I can't remember the last time I played a board game. It may have been 40 years ago, playing Clue, or Monopoly, long before I discovered computers & computer games. I don't know why it's been so long. Board Games are great family fun. It's something everyone can get involved with, sitting around the dining room table. Something to enjoy that doesn't involve a TV remote control or internet access.

So when I got the call that I got a Board Game heading my way to review, I was a bit reluctant at first. After so many years, so many other after-dinner pastimes, so many internet or electronic games, this one better be good. Turned out it was. It was The G.O.O.D. Game.

The G.O.O.D. Game, a.k.a  The "Get Out Of Dodge" Game, lived up to it's title. It was adventure, it was survival, it was hilarious.

Imagine Monopoly for a Zombie Apocalypse, or The Game of Life where a box of MRE's is worth more than your penthouse apartment in the city. In this game, you NEED to flee the city. Civilization has collapsed, you need to bug out with only what few supplies you can carry or scrounge along the way, to your safe house in the hills.  But along the way, you need to watch out! So many traps await you, you could wind up arrested in a FIMA Camp, or starving on top of Freeze Your A** Pass.

You'll use your wits, your luck, & occasionally your skill at bartering, to see your way through. It's ultimately the roll of the dice that'll determine if you're lucky enough to survive your journey, to make it to your bug out haven in the hills.

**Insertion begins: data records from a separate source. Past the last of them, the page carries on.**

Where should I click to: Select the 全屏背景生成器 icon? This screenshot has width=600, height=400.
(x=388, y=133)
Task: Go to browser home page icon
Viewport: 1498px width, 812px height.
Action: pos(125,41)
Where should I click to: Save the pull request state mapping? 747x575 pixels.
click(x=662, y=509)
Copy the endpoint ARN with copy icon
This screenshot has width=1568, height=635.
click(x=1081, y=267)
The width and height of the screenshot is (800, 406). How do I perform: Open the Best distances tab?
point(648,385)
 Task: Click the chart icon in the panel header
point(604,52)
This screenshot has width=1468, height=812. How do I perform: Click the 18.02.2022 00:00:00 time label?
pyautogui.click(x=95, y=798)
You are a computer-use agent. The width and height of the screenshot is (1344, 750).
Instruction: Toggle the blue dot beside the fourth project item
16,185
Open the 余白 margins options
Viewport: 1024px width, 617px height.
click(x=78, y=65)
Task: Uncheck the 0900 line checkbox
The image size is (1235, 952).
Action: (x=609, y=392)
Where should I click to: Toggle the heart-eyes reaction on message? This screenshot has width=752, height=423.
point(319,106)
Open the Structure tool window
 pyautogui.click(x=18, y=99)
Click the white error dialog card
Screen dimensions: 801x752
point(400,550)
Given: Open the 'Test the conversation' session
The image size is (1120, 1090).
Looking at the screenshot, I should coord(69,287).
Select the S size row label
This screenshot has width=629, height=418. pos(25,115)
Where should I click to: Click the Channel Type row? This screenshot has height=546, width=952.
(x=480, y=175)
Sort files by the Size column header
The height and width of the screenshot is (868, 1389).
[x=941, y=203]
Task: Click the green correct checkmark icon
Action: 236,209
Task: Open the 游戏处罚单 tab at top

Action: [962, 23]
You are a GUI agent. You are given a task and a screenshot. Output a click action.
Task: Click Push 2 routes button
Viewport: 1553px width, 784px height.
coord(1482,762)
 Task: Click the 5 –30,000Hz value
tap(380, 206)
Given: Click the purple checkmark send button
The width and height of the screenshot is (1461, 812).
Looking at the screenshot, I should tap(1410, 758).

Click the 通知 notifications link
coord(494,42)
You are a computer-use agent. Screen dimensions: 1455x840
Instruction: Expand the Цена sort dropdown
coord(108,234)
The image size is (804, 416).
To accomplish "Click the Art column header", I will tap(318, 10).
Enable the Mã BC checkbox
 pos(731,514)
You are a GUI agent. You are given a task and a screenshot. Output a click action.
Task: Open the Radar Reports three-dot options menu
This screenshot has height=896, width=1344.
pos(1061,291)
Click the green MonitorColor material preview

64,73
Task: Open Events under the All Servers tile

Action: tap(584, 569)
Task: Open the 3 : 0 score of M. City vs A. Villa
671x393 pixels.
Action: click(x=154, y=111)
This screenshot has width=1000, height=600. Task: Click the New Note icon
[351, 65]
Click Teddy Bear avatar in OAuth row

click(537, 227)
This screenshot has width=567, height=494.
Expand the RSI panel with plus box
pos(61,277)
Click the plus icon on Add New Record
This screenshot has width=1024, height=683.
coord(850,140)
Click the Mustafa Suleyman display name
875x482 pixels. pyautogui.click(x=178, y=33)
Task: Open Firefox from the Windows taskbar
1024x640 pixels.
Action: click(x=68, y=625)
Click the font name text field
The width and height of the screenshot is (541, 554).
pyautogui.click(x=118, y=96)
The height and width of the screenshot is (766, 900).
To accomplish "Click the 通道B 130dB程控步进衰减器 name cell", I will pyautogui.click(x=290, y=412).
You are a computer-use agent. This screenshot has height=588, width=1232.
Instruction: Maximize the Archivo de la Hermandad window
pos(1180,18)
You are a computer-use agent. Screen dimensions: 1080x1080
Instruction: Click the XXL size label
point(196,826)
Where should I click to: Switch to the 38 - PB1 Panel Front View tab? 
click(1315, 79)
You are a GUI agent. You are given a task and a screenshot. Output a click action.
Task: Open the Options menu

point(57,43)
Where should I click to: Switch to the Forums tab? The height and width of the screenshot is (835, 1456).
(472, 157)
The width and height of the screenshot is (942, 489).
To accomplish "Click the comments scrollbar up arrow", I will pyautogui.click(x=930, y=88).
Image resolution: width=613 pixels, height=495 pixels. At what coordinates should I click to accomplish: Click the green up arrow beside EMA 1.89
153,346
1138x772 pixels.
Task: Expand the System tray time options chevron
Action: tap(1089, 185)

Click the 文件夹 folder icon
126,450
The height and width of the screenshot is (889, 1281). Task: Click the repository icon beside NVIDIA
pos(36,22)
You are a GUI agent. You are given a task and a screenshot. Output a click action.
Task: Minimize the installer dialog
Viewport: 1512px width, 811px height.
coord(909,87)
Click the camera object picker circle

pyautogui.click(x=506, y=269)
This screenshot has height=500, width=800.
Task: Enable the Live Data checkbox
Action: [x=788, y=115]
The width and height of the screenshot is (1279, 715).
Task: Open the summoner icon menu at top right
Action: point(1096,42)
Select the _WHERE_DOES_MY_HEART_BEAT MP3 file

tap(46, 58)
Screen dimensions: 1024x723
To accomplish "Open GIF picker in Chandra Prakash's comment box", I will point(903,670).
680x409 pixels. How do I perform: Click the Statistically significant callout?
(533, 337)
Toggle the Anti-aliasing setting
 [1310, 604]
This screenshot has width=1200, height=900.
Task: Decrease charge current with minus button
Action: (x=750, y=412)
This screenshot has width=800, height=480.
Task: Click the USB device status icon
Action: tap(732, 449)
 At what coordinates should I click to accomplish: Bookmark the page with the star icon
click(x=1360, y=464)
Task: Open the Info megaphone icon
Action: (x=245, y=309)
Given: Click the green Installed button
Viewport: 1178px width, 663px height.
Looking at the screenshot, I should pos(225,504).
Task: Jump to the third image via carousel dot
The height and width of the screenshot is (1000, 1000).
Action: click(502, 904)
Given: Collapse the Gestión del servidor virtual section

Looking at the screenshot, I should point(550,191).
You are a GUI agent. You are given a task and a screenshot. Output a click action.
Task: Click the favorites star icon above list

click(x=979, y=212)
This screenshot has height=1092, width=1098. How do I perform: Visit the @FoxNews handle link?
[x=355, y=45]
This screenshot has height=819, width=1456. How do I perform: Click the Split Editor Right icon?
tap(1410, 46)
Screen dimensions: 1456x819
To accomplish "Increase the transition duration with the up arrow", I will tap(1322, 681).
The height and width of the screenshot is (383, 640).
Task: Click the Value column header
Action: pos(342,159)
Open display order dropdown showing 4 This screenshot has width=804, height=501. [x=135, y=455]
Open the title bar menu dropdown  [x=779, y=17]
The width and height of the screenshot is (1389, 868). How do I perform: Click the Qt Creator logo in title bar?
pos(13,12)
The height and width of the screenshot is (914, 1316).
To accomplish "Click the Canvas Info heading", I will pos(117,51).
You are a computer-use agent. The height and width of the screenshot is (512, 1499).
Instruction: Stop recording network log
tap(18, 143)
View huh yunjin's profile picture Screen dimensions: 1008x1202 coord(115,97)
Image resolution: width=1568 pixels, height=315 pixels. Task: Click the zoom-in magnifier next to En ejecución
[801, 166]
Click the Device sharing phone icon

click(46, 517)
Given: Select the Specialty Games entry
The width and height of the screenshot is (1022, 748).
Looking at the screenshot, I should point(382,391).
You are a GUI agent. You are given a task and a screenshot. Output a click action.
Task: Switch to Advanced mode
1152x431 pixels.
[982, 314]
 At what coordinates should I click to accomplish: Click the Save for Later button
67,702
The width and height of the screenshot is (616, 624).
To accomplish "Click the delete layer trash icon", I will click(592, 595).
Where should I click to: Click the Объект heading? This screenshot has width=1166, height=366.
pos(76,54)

Amazing that Susan Kellerman-Hogue, the designer of The G.O.O.D. Game, could make S.H.T.F. an entertaining board game, but she certainly did, with tongue-in-cheek humor too. A few left-handed social comments thrown in the game along the way will have you giggling in your Flak Vest as you move your player piece along the board. BTW, since this IS a game of survival, you make your OWN game piece. Just be sure whoever uses a live .50 FMJ round as their game piece, gets first roll.

The Game Board is large & hilariously illustrated. The gameplay is roll the dice & land on a space, if it tells you to follow the instructions on the included "Determiner" Card, you'll do what the card says. It's pure luck if the outcome helps your cause or beats you bloody, you just have to take your turn to find out. Land on a space along with another player you can barter your gear. But be careful, one's man's treasure may be what you NEED the next turn you take. Ultimately, one person will get through & win, but along the way a whole evening will be spent in fun-filled survival & a battle of wits.  NOTE: Contains some Politically Incorrect Material & Some Harsh Language.
Yes, I got to say it's been at least 40 years since I last played a board game. But I'm glad the long dry spell is over, & it was by a good board game I got to play. The G.O.O.D. Game.